WRITTEN INSTRUCTION:
Put every line of the entries below into a JSON list of strings, one string per line, and omit blank lines.

#### INPUT DATA ####

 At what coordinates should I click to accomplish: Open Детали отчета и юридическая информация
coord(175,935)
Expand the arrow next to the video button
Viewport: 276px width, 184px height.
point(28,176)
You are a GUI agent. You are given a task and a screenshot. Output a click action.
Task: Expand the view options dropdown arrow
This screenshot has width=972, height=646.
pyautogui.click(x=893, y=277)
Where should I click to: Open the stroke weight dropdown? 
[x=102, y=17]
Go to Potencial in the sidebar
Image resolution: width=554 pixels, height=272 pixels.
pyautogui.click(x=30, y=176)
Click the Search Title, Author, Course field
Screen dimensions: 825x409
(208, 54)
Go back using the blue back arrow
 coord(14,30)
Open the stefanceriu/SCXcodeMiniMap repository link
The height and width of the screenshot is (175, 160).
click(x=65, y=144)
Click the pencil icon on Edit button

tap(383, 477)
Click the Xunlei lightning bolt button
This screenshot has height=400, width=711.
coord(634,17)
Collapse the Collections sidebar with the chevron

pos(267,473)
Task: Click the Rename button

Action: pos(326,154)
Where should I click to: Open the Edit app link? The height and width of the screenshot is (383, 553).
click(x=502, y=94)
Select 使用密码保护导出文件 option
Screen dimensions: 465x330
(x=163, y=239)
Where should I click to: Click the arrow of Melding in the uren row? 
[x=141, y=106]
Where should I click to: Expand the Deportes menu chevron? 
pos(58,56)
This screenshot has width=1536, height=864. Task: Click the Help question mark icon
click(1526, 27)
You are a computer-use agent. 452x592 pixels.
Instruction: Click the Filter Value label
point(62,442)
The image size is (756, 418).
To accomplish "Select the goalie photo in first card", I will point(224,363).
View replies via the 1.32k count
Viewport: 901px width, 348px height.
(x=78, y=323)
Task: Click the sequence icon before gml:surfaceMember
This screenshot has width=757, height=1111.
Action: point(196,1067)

####

RESPONSE TO THE TASK:
[
  " At what coordinates should I click to accomplish: Open Детали отчета и юридическая информация",
  "coord(175,935)",
  "Expand the arrow next to the video button",
  "Viewport: 276px width, 184px height.",
  "point(28,176)",
  "You are a GUI agent. You are given a task and a screenshot. Output a click action.",
  "Task: Expand the view options dropdown arrow",
  "This screenshot has width=972, height=646.",
  "pyautogui.click(x=893, y=277)",
  "Where should I click to: Open the stroke weight dropdown? ",
  "[x=102, y=17]",
  "Go to Potencial in the sidebar",
  "Image resolution: width=554 pixels, height=272 pixels.",
  "pyautogui.click(x=30, y=176)",
  "Click the Search Title, Author, Course field",
  "Screen dimensions: 825x409",
  "(208, 54)",
  "Go back using the blue back arrow",
  " coord(14,30)",
  "Open the stefanceriu/SCXcodeMiniMap repository link",
  "The height and width of the screenshot is (175, 160).",
  "click(x=65, y=144)",
  "Click the pencil icon on Edit button",
  "tap(383, 477)",
  "Click the Xunlei lightning bolt button",
  "This screenshot has height=400, width=711.",
  "coord(634,17)",
  "Collapse the Collections sidebar with the chevron",
  "pos(267,473)",
  "Task: Click the Rename button",
  "Action: pos(326,154)",
  "Where should I click to: Open the Edit app link? The height and width of the screenshot is (383, 553).",
  "click(x=502, y=94)",
  "Select 使用密码保护导出文件 option",
  "Screen dimensions: 465x330",
  "(x=163, y=239)",
  "Where should I click to: Click the arrow of Melding in the uren row? ",
  "[x=141, y=106]",
  "Where should I click to: Expand the Deportes menu chevron? ",
  "pos(58,56)",
  "This screenshot has width=1536, height=864. Task: Click the Help question mark icon",
  "click(1526, 27)",
  "You are a computer-use agent. 452x592 pixels.",
  "Instruction: Click the Filter Value label",
  "point(62,442)",
  "The image size is (756, 418).",
  "To accomplish \"Select the goalie photo in first card\", I will point(224,363).",
  "View replies via the 1.32k count",
  "Viewport: 901px width, 348px height.",
  "(x=78, y=323)",
  "Task: Click the sequence icon before gml:surfaceMember",
  "This screenshot has width=757, height=1111.",
  "Action: point(196,1067)"
]